Pelvic floor exercises is one of the easiest and most common ways to help treat incontinence. The pelvic floor supports important organs such as the bladder and bowels. These muscles are crucial for urinary control and continence.

Pelvic floor exercises or kegels can be done by both men and women. No matter how young or old you are, how mild or severe your incontinence is pelvic floor exercises are proven to help.

Benefits of Pelvic Floor Exercises

You don’t need any special equipment such as weights or a band.

They can be done anywhere at any time.

It can help with the treatment and prevention of anal/vaginal prolapse.

For men, these exercises can help recovery after prostate surgery.

It helps with pregnancy and childbirth.

Strengthens the muscles around your bladder and bowels meaning incontinence is less likely to occur.

How to Find your Pelvic Muscles

Before you begin doing pelvic exercises it’s important that you find the right muscles.

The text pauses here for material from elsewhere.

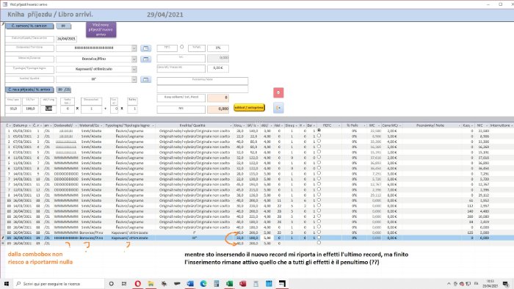Image resolution: width=514 pixels, height=289 pixels.
Task: Expand the Borovice/Pino material dropdown
Action: point(134,59)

Don’t worry if you don’t find it the first time as this can often be the hardest part of the exercise.

Sit or lie down making sure your thighs, buttocks and stomach are all relaxed.

Squeeze the ring of muscles around your back passage. It can be helpful to imagine you are trying to prevent yourself from passing wind. Relax the muscle then squeeze a few more times to ensure you are targeting the right muscles. You should be squeezing your pelvic muscles and not your buttocks.

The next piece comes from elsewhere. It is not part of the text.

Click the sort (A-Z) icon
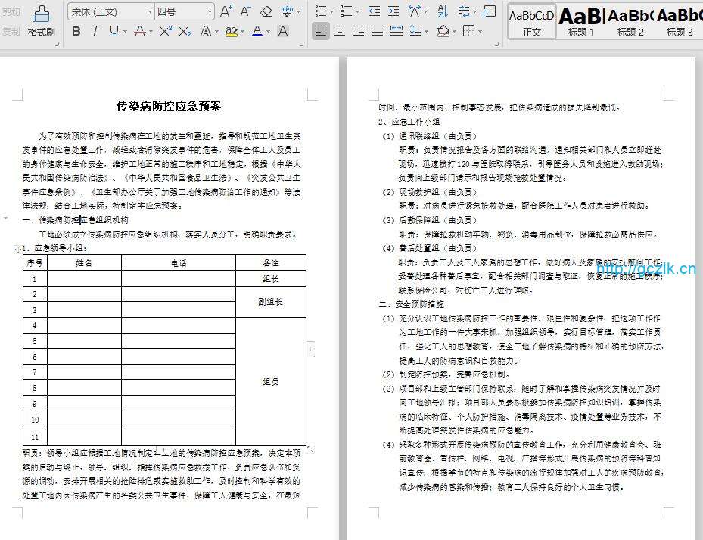(442, 11)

It may help, next time you go to the bathroom while you are urinating to squeeze and stop your urine stream. By doing this you are using your pelvic floor muscles, this can help you identify what muscles you have to work out. It’s important to not do this all the time but as a once-off to help identify your muscles. If you are regularly stopping and starting your stream when urinating your bladder may begin to not empty properly.

Specifically for women, if you squeeze as if you were holding a tampon in this might help you identify the right muscles.

Pelvic Floor Routine

Keep your thighs, buttocks, and stomach all relaxed. It’s important that you breathe normally and aren’t tempted to hold your breath.

First Week: Squeeze for five seconds, and give yourself a five-second rest. Do this ten times, three times a day.

Second Week: Squeeze for five seconds and give yourself a five-second rest. Do this fifteen times, three times a day.

Third Week: Squeeze for eight seconds, give yourself eight seconds rest. Do this ten times, three times a day.

Fourth Week: Squeeze for eight seconds, give yourself eight seconds rest. Do this fifteen times, three times a day.

At the very least you need to be doing 10 repetitions of squeezes, three times a day. If you can’t squeeze your pelvic muscles for five seconds then try squeezing for a shorter amount of time. Conversely, as the weeks go on and you find five seconds is too easy you can increase the time you squeeze and rest for. If you’re having trouble with these exercises, contact your doctor or a physiotherapist and they will be able to create a custom routine that fits your needs. Be careful of overworking your muscles it's vital that you have rests between squeezes.

 

While three times a day may seem like a lot it really isn’t. The upside of pelvic floor exercises is they can be done anywhere so make them part of your daily routine. While you may find it easier to lie down they can also be done standing up. Get a strict routine going, for example perhaps when you first wake up, or when you brush your teeth. Implement it with your regular schedule to ensure you don’t forget. You may find it takes a couple of weeks to show positive effects but keep at it. Like any muscle, the pelvic floor is no different, once you stop working out and doing your exercises you will lose all the progress you have made.